-- SUPPLIED RECORDS follows --

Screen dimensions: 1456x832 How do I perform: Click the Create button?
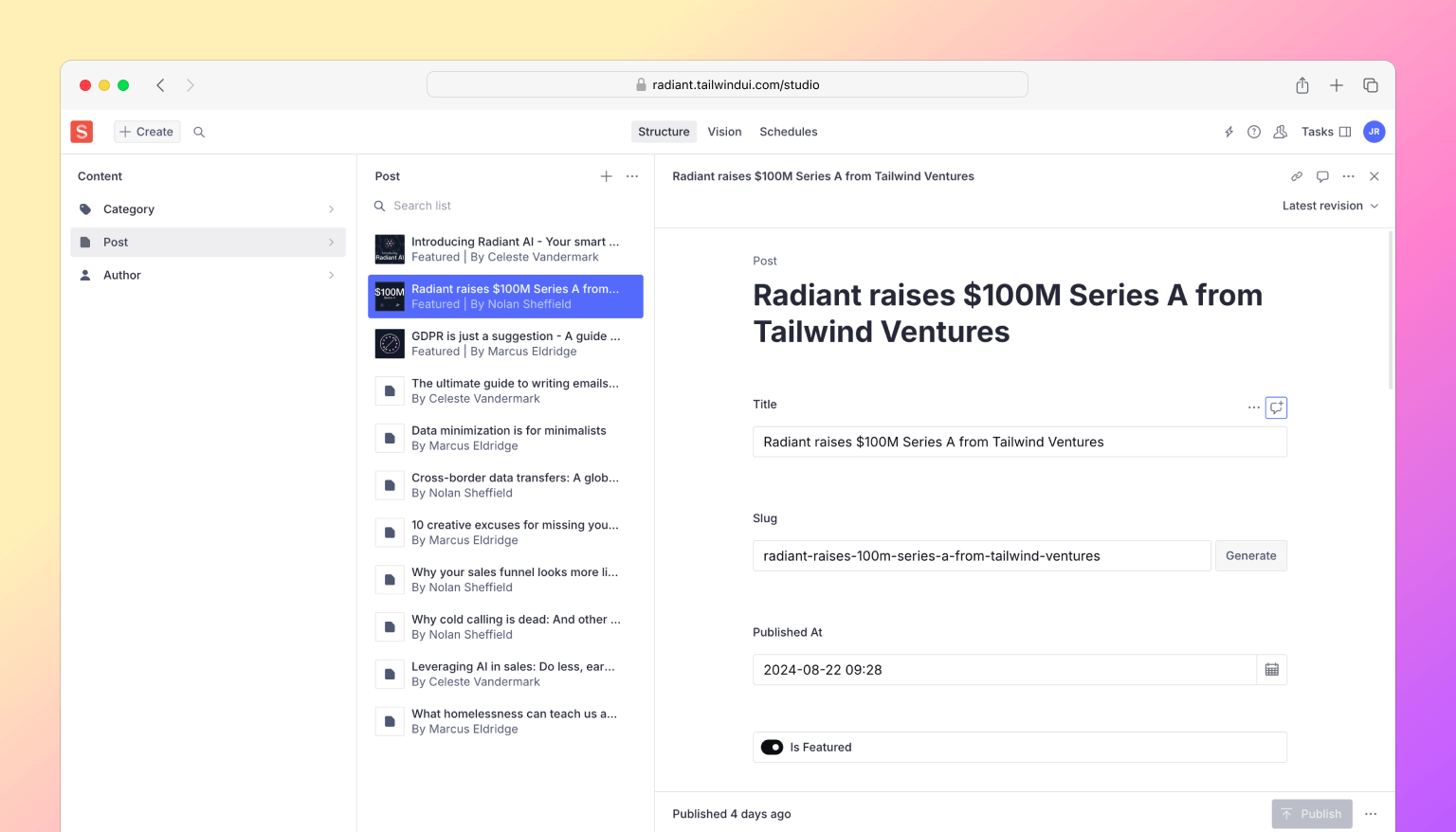(147, 132)
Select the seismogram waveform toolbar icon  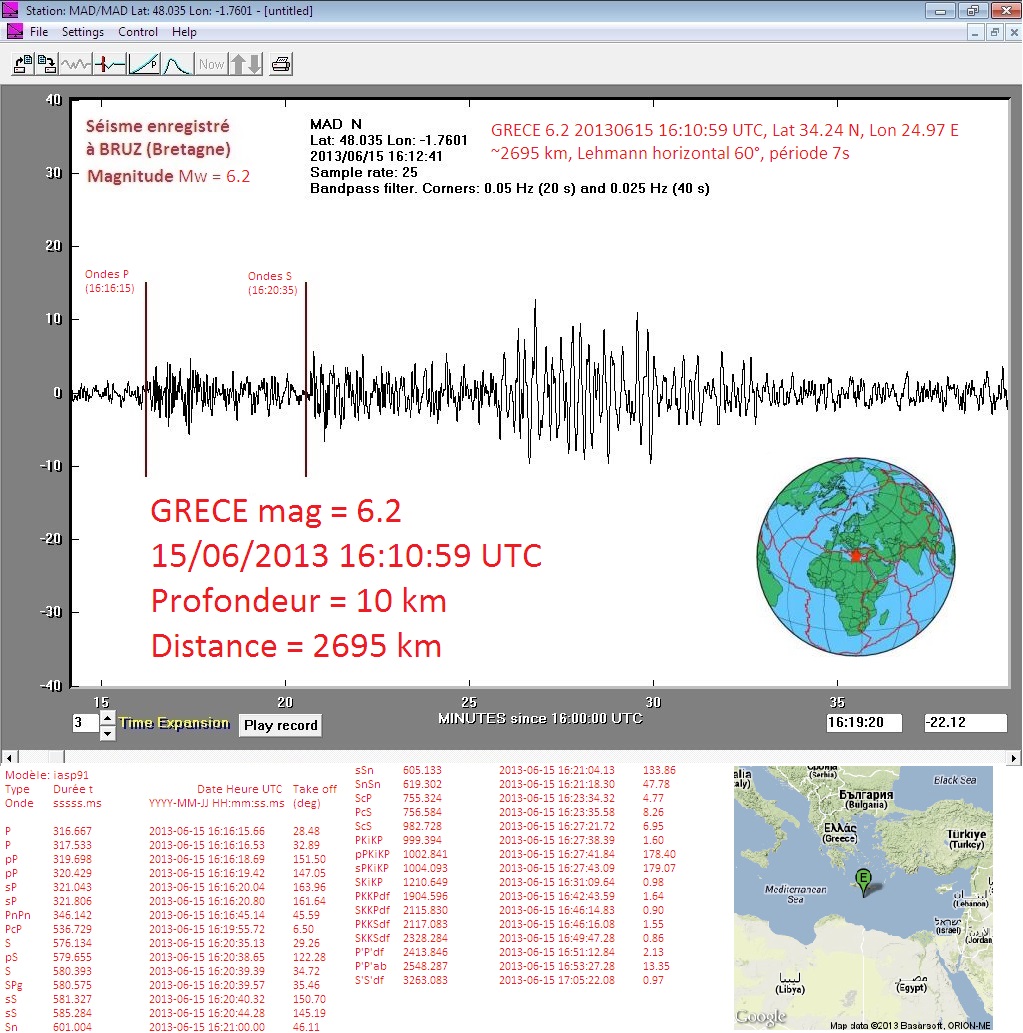76,65
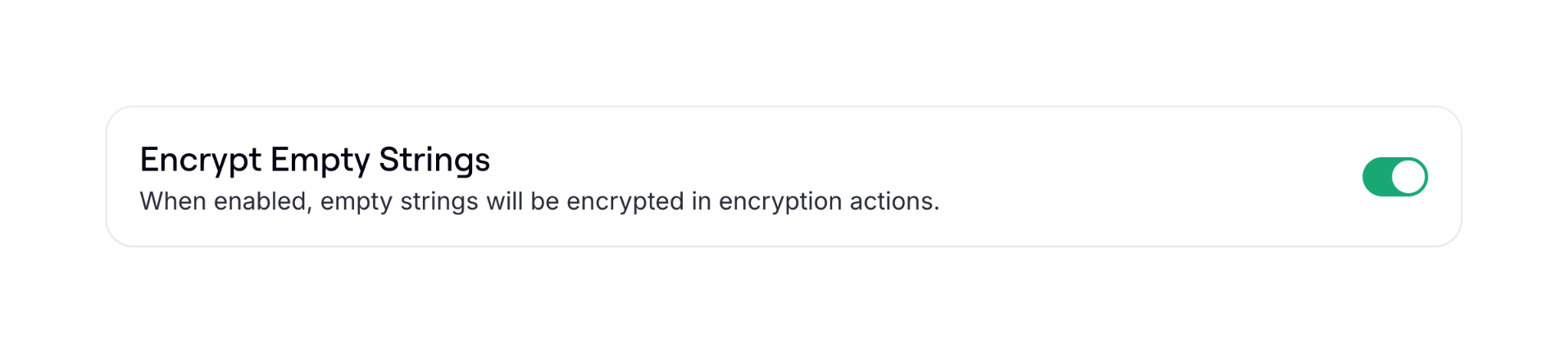The height and width of the screenshot is (353, 1568).
Task: Click "empty strings" in the description sentence
Action: (x=399, y=201)
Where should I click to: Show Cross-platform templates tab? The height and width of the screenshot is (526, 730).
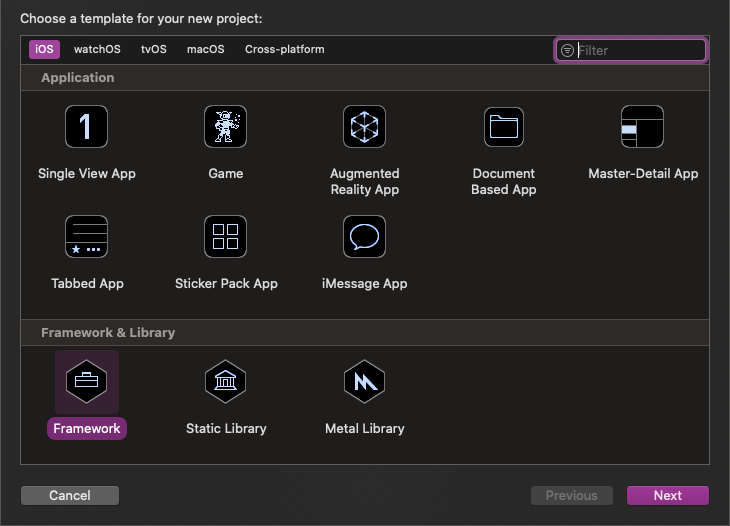(x=285, y=50)
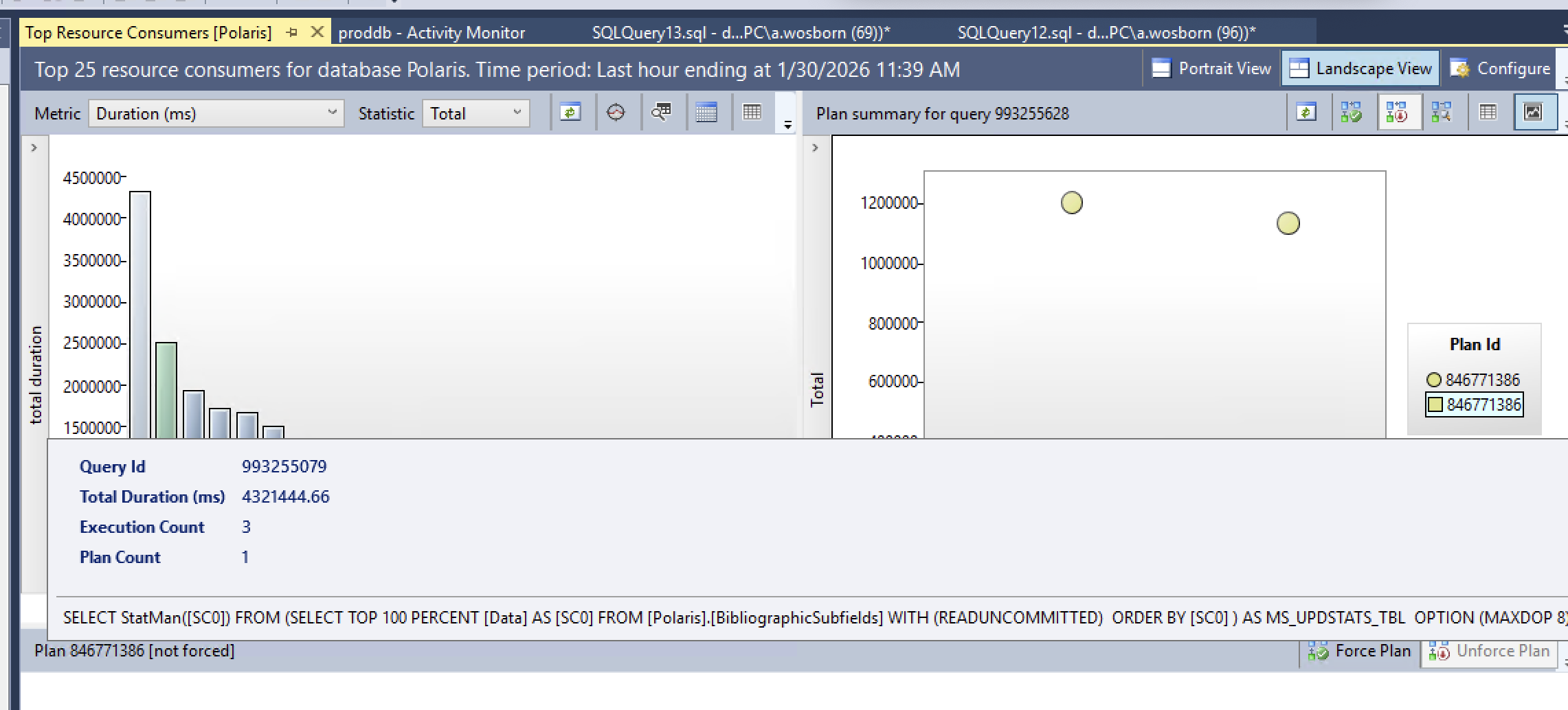Click the force plan icon in plan summary toolbar
The image size is (1568, 710).
(x=1351, y=113)
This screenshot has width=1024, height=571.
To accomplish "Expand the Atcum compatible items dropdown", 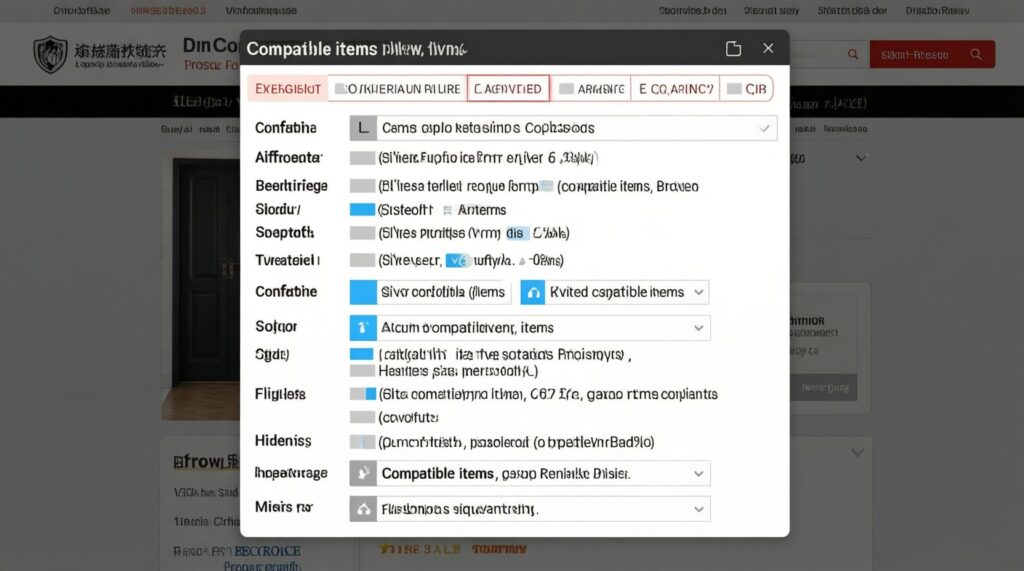I will pyautogui.click(x=698, y=328).
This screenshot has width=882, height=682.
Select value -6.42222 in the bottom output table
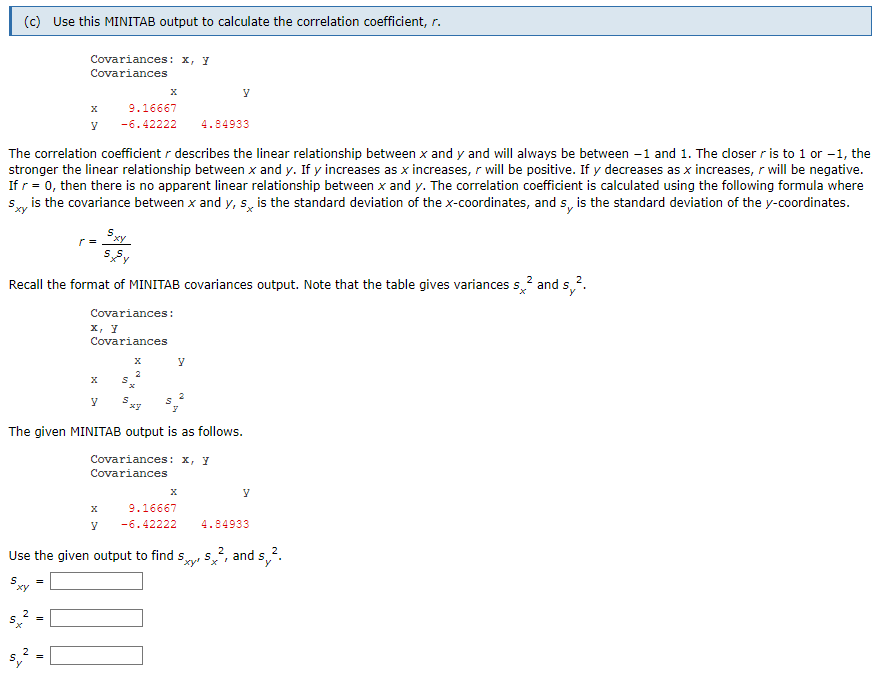pos(148,523)
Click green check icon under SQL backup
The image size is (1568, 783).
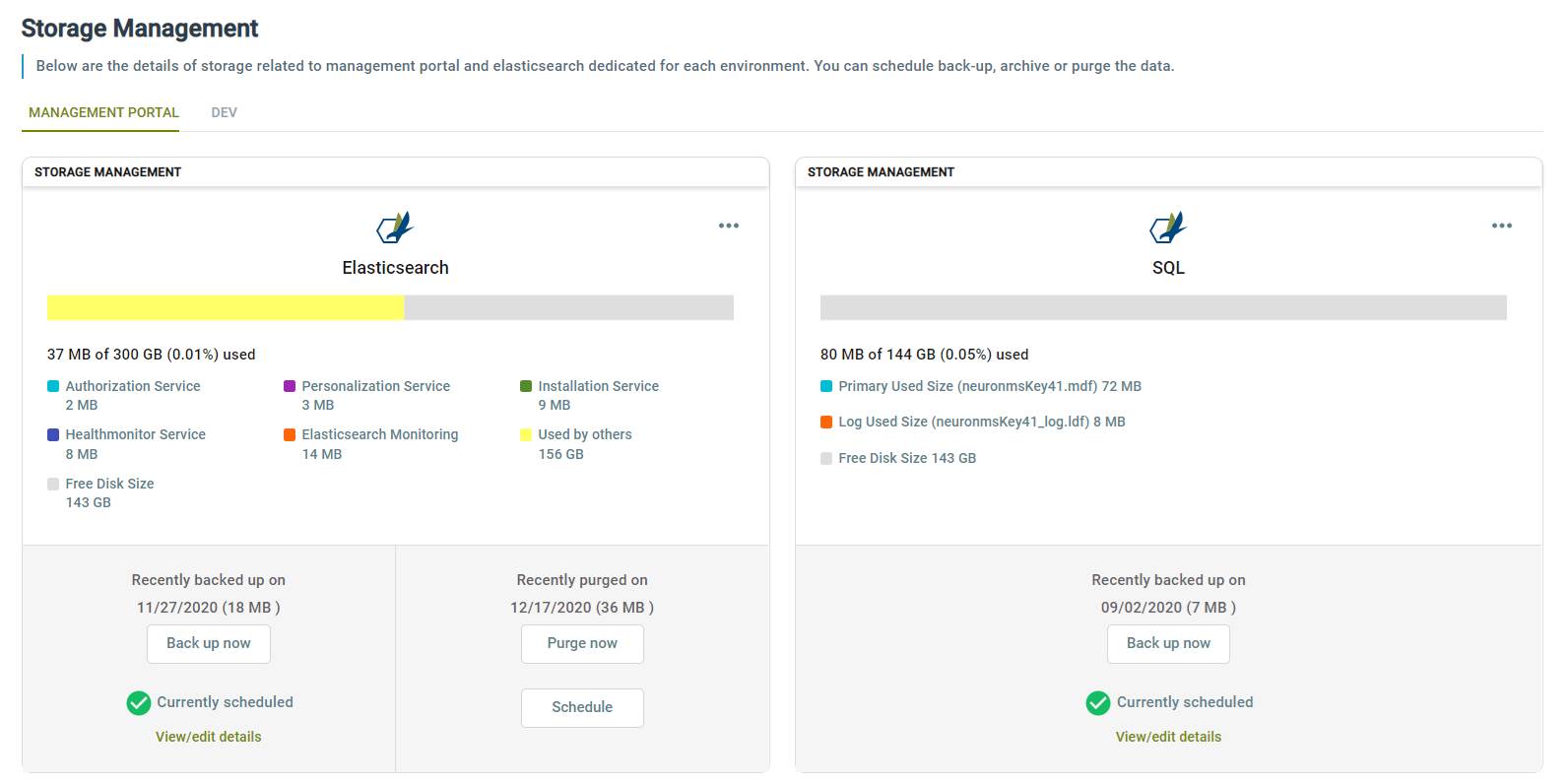(1098, 702)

-- SUPPLIED RECORDS concluded --

Every line in the data that holds the string "This" should be returned.

**RESPONSE AREA**
This screenshot has width=1024, height=571.
This screenshot has width=882, height=682.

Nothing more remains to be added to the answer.